_Exercise description:_ Exactly as written, reproduce the lines from the beginning of the data through the line containing "[IndiLit Reader App"; the pictures are not reproduced.

_Dataset:_
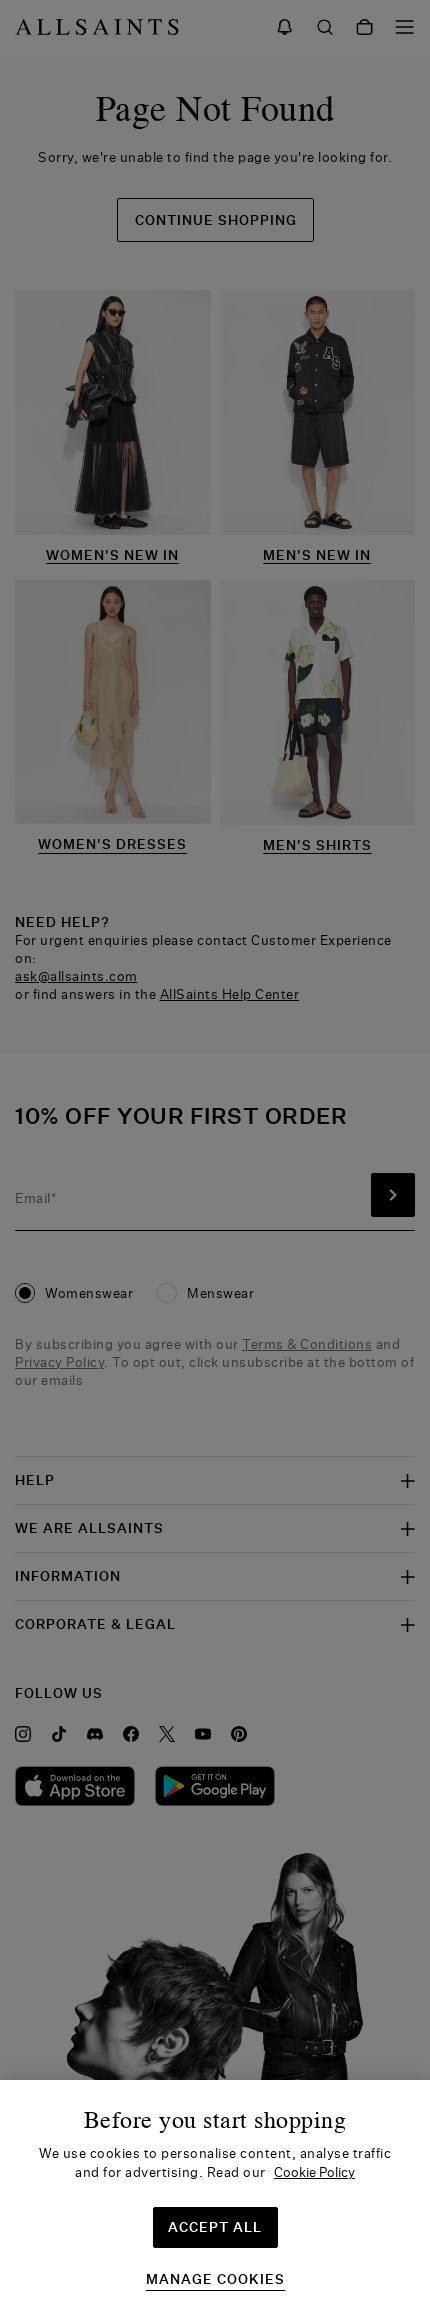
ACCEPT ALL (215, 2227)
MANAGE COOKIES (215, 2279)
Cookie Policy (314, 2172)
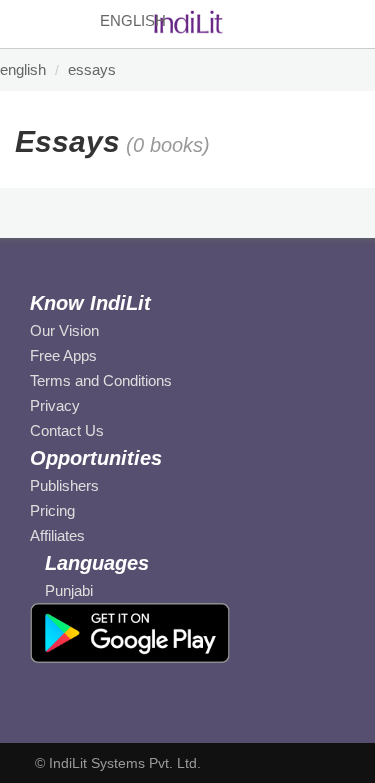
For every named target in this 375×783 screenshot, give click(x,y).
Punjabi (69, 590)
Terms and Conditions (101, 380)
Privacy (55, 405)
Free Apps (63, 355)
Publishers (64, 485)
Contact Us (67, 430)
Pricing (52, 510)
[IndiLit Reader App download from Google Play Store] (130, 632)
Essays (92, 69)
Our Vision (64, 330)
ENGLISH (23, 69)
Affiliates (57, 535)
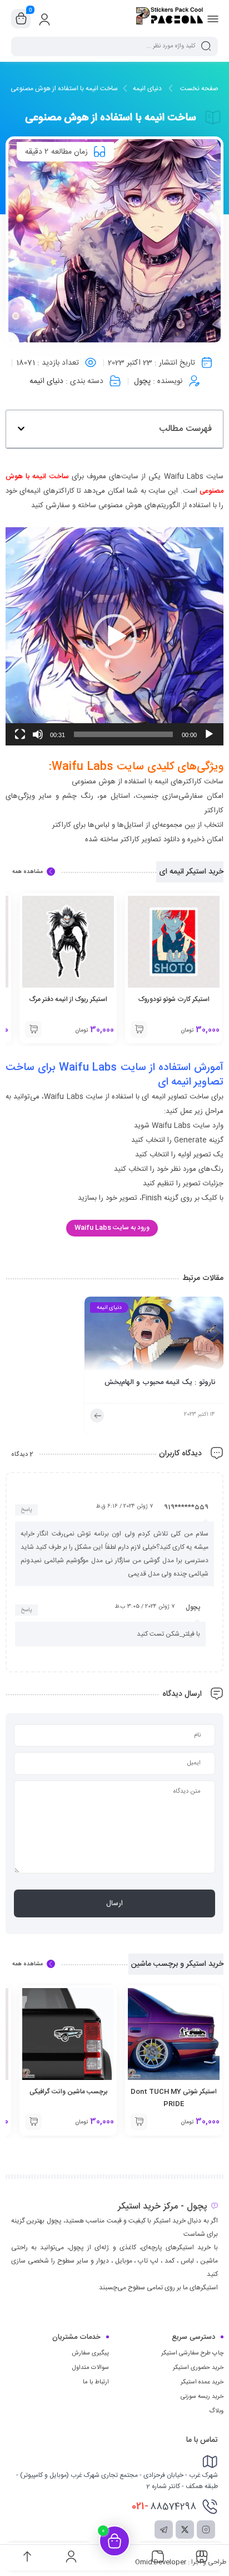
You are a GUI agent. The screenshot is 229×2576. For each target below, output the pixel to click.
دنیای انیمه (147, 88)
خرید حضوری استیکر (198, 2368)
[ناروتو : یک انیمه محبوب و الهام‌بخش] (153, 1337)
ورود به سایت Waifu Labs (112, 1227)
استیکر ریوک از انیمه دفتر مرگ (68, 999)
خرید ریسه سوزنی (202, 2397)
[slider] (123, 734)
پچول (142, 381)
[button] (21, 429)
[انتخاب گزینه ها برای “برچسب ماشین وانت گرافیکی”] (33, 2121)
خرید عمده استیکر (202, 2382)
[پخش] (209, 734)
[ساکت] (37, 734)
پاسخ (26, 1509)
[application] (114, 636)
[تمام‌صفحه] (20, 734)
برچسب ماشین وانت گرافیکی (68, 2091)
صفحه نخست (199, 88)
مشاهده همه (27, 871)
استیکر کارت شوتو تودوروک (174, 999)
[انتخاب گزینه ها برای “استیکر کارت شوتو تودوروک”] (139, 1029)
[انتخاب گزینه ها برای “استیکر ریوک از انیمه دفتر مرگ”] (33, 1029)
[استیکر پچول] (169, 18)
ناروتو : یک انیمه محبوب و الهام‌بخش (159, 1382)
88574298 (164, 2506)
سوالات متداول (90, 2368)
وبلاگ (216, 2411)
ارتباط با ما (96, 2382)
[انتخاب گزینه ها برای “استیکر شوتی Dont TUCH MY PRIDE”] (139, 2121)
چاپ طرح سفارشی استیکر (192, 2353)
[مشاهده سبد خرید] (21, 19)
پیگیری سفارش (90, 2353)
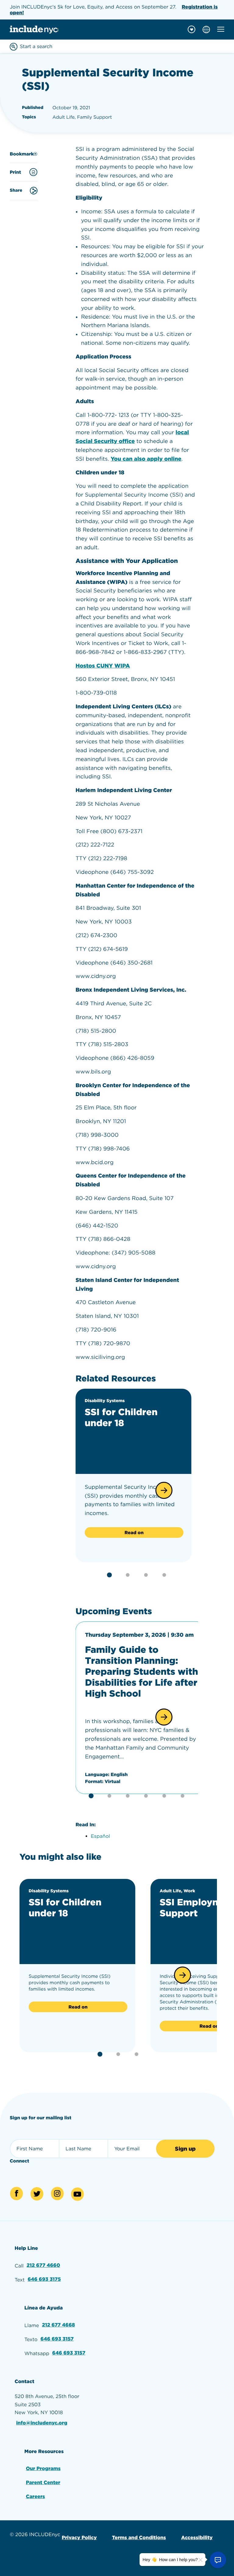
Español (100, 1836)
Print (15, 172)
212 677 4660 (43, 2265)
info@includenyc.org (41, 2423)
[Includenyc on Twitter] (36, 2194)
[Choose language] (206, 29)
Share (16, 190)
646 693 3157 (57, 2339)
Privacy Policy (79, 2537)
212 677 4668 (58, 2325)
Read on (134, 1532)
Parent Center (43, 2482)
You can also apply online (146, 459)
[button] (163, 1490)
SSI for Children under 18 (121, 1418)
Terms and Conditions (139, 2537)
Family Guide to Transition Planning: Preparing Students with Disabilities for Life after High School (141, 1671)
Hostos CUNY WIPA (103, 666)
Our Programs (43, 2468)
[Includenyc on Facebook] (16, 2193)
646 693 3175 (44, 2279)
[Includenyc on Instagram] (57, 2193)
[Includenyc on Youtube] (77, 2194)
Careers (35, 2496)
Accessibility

_Written response:_
ACCEPT ALL (215, 2227)
MANAGE COOKIES (215, 2279)
Cookie Policy (314, 2172)
For every named target in this 375×783 screenshot, give click(x,y).
Punjabi (69, 590)
Terms and Conditions (101, 380)
Privacy (55, 405)
Free Apps (63, 355)
Publishers (64, 485)
Contact Us (67, 430)
Pricing (52, 510)
[IndiLit Reader App download from Google Play Store] (130, 632)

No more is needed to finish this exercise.